The answer, I fear, is that there are certain social problems of which prison rehabilitation is one, that look like bad investments.
Supporting responsible gambling or drinking makes perfect sense; reaching out to your present and future customers and lengthening their boozing or gaming lifespan is profitable stuff. Helping the perpetrators of crime and the unhappiness it creates is less logical.
So this is where Tier 1 has become creative. We recognise that staff morale from volunteering is boosted; so does our customer Atos. Their staff volunteer as mentors with ex-offenders that have come trough the Tier 1-funded ‘through the gate’ programme. Attracting the rising stars of the future isn’t easy, but Atos recognise that benefits such as the ability to participate in social value programmes is important to the new crop of graduates. From Tier 1’s perspective, it vindicates our own views, but it helps to form a long term partnership that we know will boost Atos knowing that there’s more of an incentive to stick with the initiative if its providing long term benefits to them.
Back to ex-offenders. As we’ve said, former criminals whose crimes have warranted custodial sentences are a difficult social problem. As such, they tend not to attract much public corporate interest and consequently offer scant reward in terms of a commercial return. The social stigma of criminality means ex-offenders are looked down on. The reasons they turned to crime and often repeatedly offended are complex and plentiful; the solution is often equally difficult. Corporate business knows all this of course, but it also means there’s a high probability of failure, so they take a decision not to stick their necks out, instead favouring less-difficult causes.

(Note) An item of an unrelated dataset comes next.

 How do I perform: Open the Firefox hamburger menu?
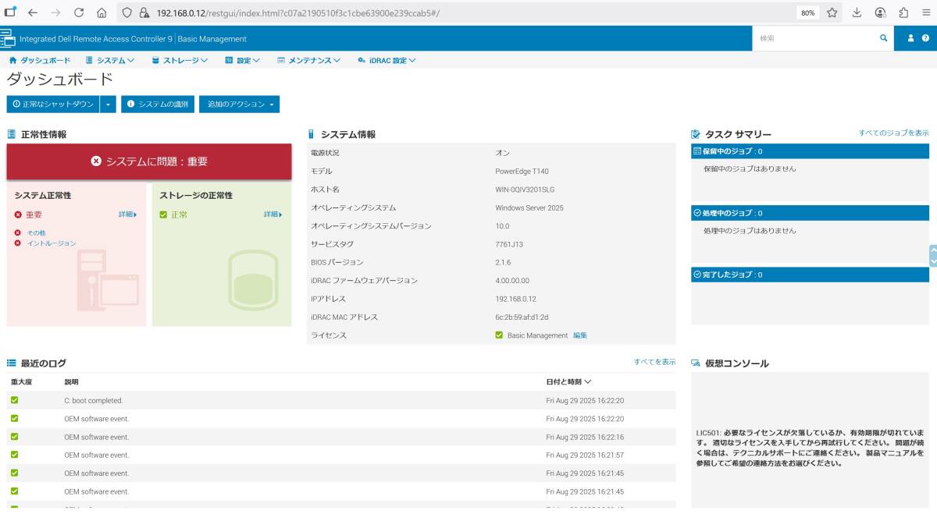[x=926, y=12]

They then have to build the business case. Fortunately, most businesses are not legally obligated to exclude ex-offenders in their operations. Their reputations and ethical positions suggest that they demand the same standards of their suppliers. Ex-offenders have the right not to be exploited.

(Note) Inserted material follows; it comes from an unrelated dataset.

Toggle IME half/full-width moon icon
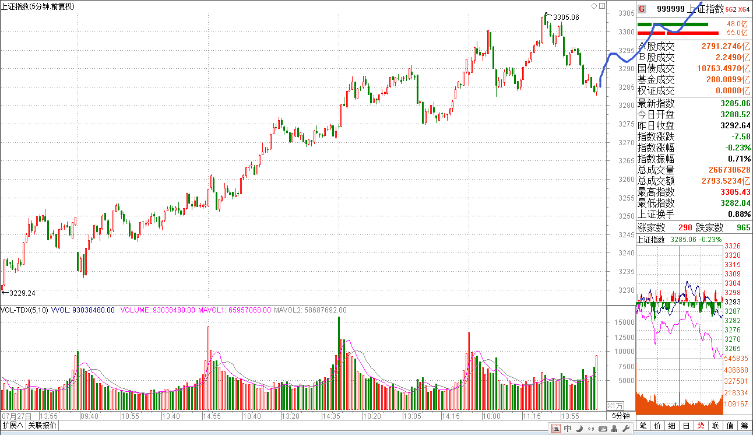This screenshot has height=435, width=753. point(579,429)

So why do companies at opposite ends of the corporate spectrum like Tier 1 and Atos support the cause of rehabilitation? In my mind, our attitude to social value is genuine and we put our money where our mouths are by employing and mentoring graduates of the back to work programme that we help to fund. It takes a big effort for an SME like us to stick our necks out, publicise our support and convince potential customers that they should do the same.
It’s extremely difficult to prove the relationship between a responsible corporate culture and upwardly trending business performance, particularly when from my experience, the claims of many businesses to be truly motivated by social value are untrue. CSR declarations in annual reports are just simply declarations. For big companies like Atos however, they are making their stance loud and clear.
If CSR initiatives are to be run like other aspects of the business, with a commercial justification and visible cost-benefit deliverables, then both Atos and Tier 1 have shown that advancement is needed. Tier 1 has shown that successful businesses are about innovation, imagination and the willingness to take a risk. At the same time, many CSR projects are conventional, obvious and uninspired. In investment terms, does this make them low-yield?
Supporters of ex-offenders are demonstrating real bravery. Direct commercial returns are barely-there; Atos do not supply their IT outsourcing services to thousands of ex-offenders. Yet, thanks to the increasing number of mentors and volunteers working with disadvantaged individuals, the resulting increase in morale and ability to supply better-equipped staff should ultimately enable their customers to spot the difference.